The parents' guide to what's in this movie.

Positive Messages

The main characters act bravely, solve problems, and overcome challenges as they try to defend their home and family against the intruders. 

Positive Role Models & Representations

The main character is a salesman and something of a hustler. He occasionally lies, and he's not entirely admirable, but he shows that he loves his family above all, and his skills come in handy when he must fight for himself and his family and overcome difficult odds.


Almost every character is injured in some way. Guns are pulled, and characters are shot, with blood all over the place. There's lots of fighting, punching, and pummeling; a character's hand is smashed. Characters are threatened with and injected with a paralyzing drug. A character is injured in a car crash; another is burned alive.


A husband and wife kiss once. A younger man flirts with the wife and kisses her briefly before she pulls away. There's a suggestion that she has had an affair with him. Some innuendo.


"F--k" is used often, generally in the heat of the moment; "hell," "goddamn," "a--hole," "s--t," and "bitch" are also used.


A pack of Marlboro cigarettes is visible.

Drinking, Drugs & Smoking

A secondary character is a drug dealer. A teen at a party prepares to ingest some cocaine (he rubs some on his gums). One of the main characters drinks a glass of wine. One secondary character smokes pot; another smokes a cigarette.

What parents need to know

Parents need to know that this violent thriller about a family (including Nicole Kidman and Nicolas Cage) terrorized by a quartet of burglars includes lots of fighting, shooting, and blood, as well as threats with a syringe full of some kind of deadly paralyzing drug. There's some sexual innuendo and talk about an extramarital affair. Language is very strong, including multiple uses of "f--k." At various points, characters smoke pot, drink wine, and smoke cigarettes, and a teen prepares to snort cocaine at a party (he rubs some on his gums). One character is a drug dealer.

User Reviews

  • Parents say
  • Kids say

There aren't any reviews yet. Be the first to review this title.

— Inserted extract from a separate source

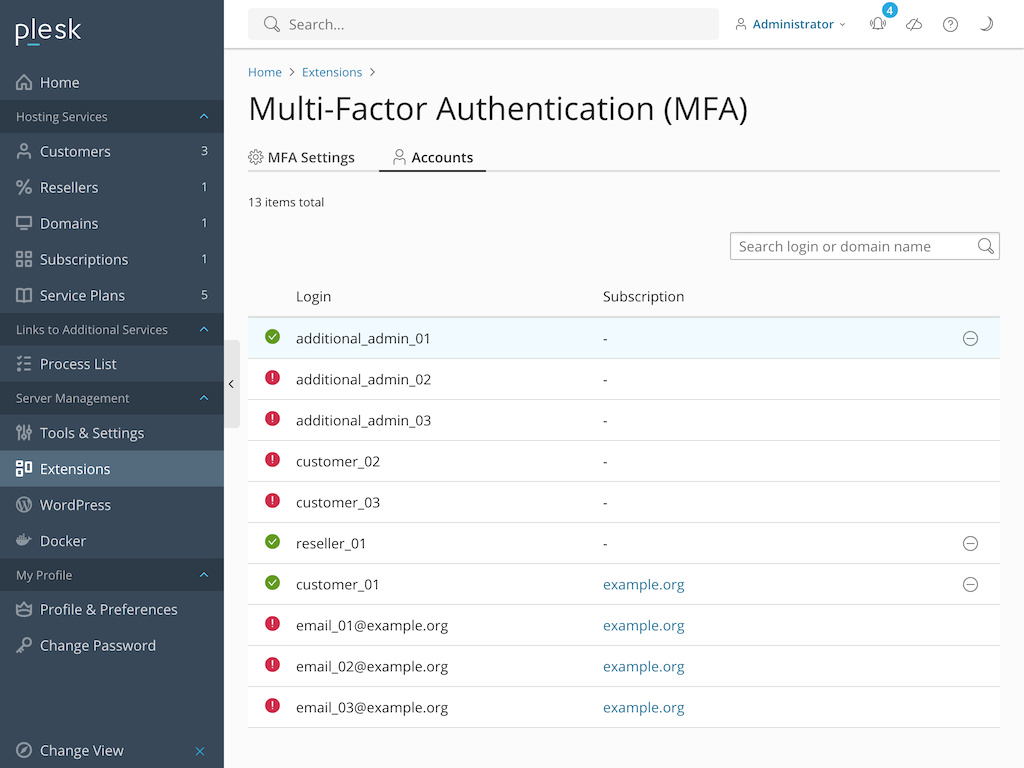Click the cloud status icon
The height and width of the screenshot is (768, 1024).
[914, 24]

Teen, 13 years old Written byijustlovemovies December 20, 2011

Something New ?

Well the Film in General reminded me of panic room their being held in a house to find some money. But the new part is that in panic room their trying to escape... Continue reading
Teen, 13 years old Written byCheerChick24 November 20, 2011

Violent and Suspenseful

I liked the movie because it was very suspenseful but I did think had too much violence and I found it very disturbing but that's just me, if you're i... Continue reading

What's the story?

Slick salesman Kyle (Nicolas Cage) deals in diamonds to support his lovely wife, Sarah (Nicole Kidman), and pretty teen daughter, Avery (Liana Liberato). His work is interrupted one night when a quartet of burglars invades the house, looking for loose diamonds and/or piles of cash. Their plan quickly goes awry when Kyle starts using his salesman skills to find an advantage. At first it looks like Kyle is merely trying to save his family, but eventually it becomes evident that he's trying to hide a desperate secret. Unfortunately, he's not the only one.

Is it any good?

Written by Karl Gajdusek of the TV series Dead Like Me, TRESPASS looks like it has the nugget of a good idea that could have led to a good movie, but this isn't it. Director Joel Schumacher is a Hollywood veteran with some interesting films on his resume but also a great many turkeys. He can't quite get the tone right on this one; it starts out pitched a bit too high and gets even higher as the movie goes on. 

Rather than generating suspense, the movie simply becomes irritating. Rather than becoming an intellectual chess game, it becomes a rather sloppy game of 52 pick-up, with coincidence and abandoned threads ruling the day. Likewise, Cage can't seem to find a center for his character, so he comes across more like a madman than a loving father. Kidman, however, manages some of her usual grace, and Ben Mendelsohn makes a commanding villain.

Talk to your kids about ...

  • Families can talk about the movie's violence. Is all of it necessary to the story? Is it thrilling or brutal?

  • Kyle attempts to stand up to his attackers by talking to them. Is this a good way to deal with bullies? What other ways can people deal with bullies?

  • Is Kyle a good role model? Is he a hero or an antihero? Is he likable?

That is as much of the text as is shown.